→ Problem requirements
Repeat precisely the span of lines below that opens with the line containing "Manualer (994, 1727)" and closes with the line containing "Pelarliftar (141, 160)", both included.

(Beginning of Records provided)

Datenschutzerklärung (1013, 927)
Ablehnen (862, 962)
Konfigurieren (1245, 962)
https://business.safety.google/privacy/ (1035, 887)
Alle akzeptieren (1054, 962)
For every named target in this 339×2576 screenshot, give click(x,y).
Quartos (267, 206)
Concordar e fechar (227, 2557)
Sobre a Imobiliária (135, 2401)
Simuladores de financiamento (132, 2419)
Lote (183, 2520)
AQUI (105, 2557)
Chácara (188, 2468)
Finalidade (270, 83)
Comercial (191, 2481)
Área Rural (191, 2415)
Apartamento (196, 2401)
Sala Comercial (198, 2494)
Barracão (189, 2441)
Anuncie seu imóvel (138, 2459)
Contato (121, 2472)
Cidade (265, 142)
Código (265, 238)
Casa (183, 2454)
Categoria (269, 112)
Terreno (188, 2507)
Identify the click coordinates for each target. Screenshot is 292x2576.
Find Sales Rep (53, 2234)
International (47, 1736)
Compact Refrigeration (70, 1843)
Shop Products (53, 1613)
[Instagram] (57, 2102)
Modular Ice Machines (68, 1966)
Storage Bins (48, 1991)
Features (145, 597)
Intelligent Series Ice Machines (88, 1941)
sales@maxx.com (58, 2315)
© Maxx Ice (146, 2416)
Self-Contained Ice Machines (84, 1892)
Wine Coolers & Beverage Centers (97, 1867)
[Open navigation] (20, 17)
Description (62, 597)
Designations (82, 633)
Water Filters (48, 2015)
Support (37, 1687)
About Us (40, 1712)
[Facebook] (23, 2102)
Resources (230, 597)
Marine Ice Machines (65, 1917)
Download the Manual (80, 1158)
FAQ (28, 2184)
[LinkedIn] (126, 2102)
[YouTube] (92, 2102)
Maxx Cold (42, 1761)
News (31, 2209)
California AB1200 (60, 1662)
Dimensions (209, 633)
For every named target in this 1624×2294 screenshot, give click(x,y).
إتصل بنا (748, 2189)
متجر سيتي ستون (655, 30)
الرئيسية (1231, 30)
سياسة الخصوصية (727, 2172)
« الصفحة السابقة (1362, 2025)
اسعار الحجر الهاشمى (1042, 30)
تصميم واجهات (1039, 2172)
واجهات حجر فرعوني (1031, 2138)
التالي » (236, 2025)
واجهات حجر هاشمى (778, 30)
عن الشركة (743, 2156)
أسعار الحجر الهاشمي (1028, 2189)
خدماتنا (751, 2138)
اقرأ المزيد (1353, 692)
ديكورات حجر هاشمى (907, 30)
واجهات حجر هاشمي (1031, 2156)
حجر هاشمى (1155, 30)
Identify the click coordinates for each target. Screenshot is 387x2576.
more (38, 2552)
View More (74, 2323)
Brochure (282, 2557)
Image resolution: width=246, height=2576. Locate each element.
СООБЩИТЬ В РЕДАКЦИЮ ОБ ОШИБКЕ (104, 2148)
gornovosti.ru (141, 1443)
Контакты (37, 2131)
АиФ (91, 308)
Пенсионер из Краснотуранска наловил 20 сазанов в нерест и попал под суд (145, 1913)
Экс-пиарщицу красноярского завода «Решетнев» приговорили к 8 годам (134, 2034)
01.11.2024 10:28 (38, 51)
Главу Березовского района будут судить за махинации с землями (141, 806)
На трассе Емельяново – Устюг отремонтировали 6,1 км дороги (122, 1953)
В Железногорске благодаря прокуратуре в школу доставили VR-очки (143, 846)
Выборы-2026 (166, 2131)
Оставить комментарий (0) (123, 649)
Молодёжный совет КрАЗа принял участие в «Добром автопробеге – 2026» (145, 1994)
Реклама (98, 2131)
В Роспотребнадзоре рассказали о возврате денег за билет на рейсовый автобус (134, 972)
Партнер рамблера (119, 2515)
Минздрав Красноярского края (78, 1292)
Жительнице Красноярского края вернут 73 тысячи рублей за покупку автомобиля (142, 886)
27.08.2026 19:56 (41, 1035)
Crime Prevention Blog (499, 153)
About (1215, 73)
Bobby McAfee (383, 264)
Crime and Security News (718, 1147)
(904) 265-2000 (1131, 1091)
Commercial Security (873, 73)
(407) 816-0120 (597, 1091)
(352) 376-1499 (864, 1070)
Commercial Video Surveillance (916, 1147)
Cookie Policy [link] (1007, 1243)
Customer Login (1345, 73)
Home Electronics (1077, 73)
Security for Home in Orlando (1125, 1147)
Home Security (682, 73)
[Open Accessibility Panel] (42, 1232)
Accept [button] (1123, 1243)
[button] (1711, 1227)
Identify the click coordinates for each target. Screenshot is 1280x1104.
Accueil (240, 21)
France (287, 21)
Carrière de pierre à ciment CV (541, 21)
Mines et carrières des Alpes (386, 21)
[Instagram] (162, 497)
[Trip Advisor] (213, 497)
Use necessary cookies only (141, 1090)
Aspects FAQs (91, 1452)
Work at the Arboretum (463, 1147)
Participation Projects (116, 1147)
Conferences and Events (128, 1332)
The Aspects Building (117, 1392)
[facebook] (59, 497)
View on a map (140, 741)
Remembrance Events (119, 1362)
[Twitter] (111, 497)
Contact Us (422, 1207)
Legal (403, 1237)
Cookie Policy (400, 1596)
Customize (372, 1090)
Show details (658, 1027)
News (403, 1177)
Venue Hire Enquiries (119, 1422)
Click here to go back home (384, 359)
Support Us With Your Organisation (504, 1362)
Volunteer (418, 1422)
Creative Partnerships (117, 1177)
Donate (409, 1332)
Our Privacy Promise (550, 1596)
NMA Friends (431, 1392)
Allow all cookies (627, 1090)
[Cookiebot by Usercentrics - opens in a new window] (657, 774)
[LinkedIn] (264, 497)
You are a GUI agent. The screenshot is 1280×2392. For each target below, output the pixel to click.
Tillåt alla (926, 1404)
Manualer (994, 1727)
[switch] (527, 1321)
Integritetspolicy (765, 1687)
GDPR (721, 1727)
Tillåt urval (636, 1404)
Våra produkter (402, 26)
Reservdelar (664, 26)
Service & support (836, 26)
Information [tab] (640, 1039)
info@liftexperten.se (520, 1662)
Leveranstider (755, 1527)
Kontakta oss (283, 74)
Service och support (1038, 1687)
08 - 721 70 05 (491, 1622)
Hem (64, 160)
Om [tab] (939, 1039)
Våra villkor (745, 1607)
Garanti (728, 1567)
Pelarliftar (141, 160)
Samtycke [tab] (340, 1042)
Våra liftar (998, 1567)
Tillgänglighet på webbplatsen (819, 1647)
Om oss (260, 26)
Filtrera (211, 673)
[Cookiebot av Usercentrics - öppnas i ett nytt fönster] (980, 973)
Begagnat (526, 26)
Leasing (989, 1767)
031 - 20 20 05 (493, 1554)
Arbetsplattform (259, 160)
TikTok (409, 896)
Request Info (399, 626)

(End of Records provided)

→ Task response
Manualer (994, 1727)
[switch] (527, 1321)
Integritetspolicy (765, 1687)
GDPR (721, 1727)
Tillåt urval (636, 1404)
Våra produkter (402, 26)
Reservdelar (664, 26)
Service & support (836, 26)
Information [tab] (640, 1039)
info@liftexperten.se (520, 1662)
Leveranstider (755, 1527)
Kontakta oss (283, 74)
Service och support (1038, 1687)
08 - 721 70 05 (491, 1622)
Hem (64, 160)
Om [tab] (939, 1039)
Våra villkor (745, 1607)
Garanti (728, 1567)
Pelarliftar (141, 160)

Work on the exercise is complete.